══ Records for this task

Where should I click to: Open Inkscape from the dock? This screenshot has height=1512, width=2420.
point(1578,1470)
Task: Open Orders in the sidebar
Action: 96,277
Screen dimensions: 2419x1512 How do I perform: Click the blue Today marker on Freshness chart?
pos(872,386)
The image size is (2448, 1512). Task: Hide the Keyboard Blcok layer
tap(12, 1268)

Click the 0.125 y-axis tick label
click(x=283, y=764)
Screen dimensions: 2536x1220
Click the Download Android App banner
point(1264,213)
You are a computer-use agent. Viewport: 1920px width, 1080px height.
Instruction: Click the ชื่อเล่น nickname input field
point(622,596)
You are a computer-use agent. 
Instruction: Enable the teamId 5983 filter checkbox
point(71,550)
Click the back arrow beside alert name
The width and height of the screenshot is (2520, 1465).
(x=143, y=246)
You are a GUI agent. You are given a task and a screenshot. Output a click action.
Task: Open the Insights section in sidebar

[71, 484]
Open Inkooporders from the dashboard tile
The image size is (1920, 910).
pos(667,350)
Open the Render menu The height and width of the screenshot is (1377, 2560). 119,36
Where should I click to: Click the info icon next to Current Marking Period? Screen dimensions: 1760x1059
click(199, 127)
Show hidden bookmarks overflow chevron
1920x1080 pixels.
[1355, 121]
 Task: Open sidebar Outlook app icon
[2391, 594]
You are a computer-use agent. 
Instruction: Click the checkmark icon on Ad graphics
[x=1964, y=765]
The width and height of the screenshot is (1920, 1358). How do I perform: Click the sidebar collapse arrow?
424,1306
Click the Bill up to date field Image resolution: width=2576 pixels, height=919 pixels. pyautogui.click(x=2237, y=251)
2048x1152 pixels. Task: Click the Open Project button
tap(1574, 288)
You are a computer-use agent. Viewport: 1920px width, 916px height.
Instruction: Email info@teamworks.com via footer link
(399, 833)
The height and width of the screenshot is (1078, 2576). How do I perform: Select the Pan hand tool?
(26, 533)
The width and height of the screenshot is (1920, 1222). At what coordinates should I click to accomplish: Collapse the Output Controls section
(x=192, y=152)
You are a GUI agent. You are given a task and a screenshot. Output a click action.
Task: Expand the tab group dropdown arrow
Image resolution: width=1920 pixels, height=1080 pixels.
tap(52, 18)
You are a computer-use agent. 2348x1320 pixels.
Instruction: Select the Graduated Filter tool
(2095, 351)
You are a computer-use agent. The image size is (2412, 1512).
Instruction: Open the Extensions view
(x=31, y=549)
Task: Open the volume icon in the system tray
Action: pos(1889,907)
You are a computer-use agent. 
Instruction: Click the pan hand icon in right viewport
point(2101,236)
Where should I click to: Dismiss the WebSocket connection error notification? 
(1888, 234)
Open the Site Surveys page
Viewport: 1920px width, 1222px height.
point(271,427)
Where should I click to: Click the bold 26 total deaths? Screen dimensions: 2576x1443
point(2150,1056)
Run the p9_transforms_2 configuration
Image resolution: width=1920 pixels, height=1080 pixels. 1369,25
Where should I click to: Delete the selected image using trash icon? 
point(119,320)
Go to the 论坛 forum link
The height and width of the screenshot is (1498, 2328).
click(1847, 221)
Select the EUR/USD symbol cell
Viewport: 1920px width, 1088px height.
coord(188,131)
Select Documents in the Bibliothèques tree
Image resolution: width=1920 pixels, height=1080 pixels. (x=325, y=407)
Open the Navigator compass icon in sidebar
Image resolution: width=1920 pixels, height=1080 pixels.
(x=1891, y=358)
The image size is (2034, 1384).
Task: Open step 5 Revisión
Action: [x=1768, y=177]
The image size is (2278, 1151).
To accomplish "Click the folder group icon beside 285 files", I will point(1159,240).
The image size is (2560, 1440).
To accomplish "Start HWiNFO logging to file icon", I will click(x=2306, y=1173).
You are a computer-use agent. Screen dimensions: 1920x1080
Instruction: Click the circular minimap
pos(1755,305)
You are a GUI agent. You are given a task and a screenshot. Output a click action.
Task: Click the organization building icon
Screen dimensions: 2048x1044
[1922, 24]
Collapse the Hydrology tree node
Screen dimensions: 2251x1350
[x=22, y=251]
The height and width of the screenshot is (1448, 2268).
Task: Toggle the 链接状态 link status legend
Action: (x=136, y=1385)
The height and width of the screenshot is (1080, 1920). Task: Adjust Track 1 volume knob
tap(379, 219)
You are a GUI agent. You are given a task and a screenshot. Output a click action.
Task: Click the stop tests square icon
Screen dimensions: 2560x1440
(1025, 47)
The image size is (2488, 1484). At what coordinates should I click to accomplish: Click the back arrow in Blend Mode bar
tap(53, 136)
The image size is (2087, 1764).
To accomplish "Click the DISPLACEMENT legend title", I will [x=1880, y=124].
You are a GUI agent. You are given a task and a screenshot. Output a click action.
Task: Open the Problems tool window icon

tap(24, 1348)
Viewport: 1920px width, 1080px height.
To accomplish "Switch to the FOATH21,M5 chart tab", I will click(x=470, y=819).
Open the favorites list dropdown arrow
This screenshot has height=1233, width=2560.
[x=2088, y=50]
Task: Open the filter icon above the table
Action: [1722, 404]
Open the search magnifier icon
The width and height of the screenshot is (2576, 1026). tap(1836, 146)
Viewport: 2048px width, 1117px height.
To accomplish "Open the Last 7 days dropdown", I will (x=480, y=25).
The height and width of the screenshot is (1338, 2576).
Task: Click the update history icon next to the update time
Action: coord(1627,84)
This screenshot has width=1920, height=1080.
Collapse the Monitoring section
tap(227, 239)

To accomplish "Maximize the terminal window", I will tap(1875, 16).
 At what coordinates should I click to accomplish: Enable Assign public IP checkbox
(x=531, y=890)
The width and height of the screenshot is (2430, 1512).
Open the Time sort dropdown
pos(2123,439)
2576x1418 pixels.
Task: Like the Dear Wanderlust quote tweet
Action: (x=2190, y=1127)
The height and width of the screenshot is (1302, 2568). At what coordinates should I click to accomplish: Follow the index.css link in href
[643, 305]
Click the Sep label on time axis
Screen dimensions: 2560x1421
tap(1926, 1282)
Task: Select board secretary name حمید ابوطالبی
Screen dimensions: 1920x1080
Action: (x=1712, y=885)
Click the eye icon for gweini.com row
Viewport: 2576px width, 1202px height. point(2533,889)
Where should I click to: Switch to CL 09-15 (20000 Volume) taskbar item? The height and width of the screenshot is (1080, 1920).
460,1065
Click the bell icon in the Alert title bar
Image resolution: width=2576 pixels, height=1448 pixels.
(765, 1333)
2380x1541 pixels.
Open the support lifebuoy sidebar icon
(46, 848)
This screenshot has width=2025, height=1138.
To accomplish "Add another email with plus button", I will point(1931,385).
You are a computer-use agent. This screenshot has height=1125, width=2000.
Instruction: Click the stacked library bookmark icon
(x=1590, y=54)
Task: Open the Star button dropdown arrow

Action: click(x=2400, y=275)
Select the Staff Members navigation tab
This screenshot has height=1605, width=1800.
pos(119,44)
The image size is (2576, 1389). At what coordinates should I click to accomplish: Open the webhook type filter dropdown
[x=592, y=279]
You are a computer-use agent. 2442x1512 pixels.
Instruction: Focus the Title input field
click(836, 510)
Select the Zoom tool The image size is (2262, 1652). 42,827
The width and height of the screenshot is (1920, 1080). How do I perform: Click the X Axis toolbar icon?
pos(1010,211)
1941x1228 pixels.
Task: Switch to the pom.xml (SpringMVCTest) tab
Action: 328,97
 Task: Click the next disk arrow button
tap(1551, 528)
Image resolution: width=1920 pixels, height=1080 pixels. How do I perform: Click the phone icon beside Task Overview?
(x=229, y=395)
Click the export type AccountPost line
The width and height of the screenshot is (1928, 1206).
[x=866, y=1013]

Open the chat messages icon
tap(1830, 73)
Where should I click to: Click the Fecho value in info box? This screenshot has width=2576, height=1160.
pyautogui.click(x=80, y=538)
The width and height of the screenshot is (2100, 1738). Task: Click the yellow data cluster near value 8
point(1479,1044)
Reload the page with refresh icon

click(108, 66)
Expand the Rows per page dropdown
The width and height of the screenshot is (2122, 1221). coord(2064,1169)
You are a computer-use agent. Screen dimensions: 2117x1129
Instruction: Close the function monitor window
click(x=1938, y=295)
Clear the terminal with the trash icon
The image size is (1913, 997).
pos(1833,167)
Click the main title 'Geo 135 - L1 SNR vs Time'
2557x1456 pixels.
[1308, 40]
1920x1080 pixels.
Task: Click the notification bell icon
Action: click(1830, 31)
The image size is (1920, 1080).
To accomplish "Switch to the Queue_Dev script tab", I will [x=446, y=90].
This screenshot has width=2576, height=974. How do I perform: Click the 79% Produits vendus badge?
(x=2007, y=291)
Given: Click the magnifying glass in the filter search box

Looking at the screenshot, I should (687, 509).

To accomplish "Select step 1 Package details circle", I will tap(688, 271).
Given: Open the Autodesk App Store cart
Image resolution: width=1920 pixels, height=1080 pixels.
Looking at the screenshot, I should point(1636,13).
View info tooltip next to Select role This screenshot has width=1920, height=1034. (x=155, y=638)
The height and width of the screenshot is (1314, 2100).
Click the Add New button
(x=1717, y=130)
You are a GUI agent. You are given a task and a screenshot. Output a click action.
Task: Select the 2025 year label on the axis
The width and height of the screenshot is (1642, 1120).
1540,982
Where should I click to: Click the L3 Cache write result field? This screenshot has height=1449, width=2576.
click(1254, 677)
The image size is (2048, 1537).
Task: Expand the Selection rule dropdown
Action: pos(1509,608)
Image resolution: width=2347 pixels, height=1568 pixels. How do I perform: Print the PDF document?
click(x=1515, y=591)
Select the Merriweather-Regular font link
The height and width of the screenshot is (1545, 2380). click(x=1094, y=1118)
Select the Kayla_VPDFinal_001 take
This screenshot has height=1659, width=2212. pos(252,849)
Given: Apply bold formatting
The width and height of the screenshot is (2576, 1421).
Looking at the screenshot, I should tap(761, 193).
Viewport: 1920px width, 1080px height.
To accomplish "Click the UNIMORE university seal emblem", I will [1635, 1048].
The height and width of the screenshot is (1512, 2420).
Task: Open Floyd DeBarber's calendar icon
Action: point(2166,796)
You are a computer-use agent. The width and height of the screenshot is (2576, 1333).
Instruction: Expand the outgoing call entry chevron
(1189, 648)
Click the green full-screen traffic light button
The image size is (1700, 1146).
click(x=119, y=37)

════

**Exercise brief**
Scan the records for the word "computer". Copy each line where it turns up.

**Exercise output**
You are a computer-use agent. Viewport: 1920px width, 1080px height.
You are a computer-use agent. 
You are a computer-use agent. 
You are a computer-use agent. Viewport: 1920px width, 916px height.
You are a computer-use agent. 2348x1320 pixels.
You are a computer-use agent. The image size is (2412, 1512).
You are a computer-use agent. 
You are a computer-use agent. Screen dimensions: 1920x1080
You are a computer-use agent. This screenshot has height=1125, width=2000.
You are a computer-use agent. 2442x1512 pixels.
You are a computer-use agent. Screen dimensions: 2117x1129
You are a computer-use agent. The width and height of the screenshot is (2576, 1333).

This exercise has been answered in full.